PROBLEM DESCRIPTION
Give back every record below word for word, with the pictures omitted.

(Records drawn from a dataset)
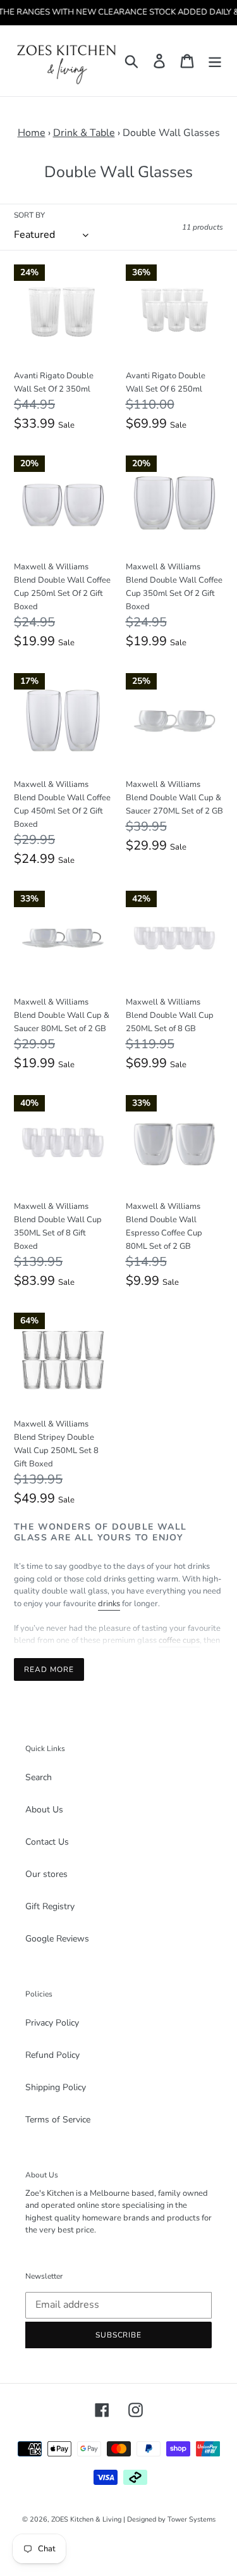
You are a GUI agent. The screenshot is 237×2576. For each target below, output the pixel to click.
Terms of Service (57, 2120)
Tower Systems (191, 2519)
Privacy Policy (52, 2023)
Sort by (29, 215)
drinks (109, 1603)
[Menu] (215, 60)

WRITTEN RESPONSE
You are a GUI agent. The screenshot is 237×2576. For each target below, output the pixel to click.
Terms of Service (57, 2120)
Tower Systems (191, 2519)
Privacy Policy (52, 2023)
Sort by (29, 215)
drinks (109, 1603)
[Menu] (215, 60)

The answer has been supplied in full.